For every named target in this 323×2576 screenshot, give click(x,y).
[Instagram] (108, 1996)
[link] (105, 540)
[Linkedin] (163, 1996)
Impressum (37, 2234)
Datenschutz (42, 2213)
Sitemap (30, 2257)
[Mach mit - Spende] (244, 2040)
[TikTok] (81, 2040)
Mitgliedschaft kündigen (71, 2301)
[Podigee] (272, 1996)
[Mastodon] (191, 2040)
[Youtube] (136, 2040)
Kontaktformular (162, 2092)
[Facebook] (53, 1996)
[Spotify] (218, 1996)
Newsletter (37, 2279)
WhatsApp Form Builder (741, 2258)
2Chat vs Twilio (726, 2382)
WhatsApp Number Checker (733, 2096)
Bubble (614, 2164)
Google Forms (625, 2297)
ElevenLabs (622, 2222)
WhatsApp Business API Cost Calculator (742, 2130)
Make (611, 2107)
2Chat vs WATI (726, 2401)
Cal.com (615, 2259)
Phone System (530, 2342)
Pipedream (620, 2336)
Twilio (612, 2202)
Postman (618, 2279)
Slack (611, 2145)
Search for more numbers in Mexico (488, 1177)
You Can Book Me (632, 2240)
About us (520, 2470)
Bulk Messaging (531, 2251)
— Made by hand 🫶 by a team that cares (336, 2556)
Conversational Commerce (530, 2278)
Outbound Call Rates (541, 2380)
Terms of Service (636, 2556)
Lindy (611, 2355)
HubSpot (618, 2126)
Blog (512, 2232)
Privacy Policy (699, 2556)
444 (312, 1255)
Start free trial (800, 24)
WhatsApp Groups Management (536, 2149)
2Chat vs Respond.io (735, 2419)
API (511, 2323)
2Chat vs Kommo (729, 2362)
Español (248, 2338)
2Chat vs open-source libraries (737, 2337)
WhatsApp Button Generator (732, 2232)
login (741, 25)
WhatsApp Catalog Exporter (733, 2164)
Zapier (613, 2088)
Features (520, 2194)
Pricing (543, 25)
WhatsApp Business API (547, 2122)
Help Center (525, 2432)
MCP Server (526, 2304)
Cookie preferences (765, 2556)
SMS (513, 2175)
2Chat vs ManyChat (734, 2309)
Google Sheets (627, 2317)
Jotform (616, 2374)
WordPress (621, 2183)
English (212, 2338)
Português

- What you will do -
How many lines in the records hold the string "WhatsApp"? The number alone is the answer.

- Answer -
7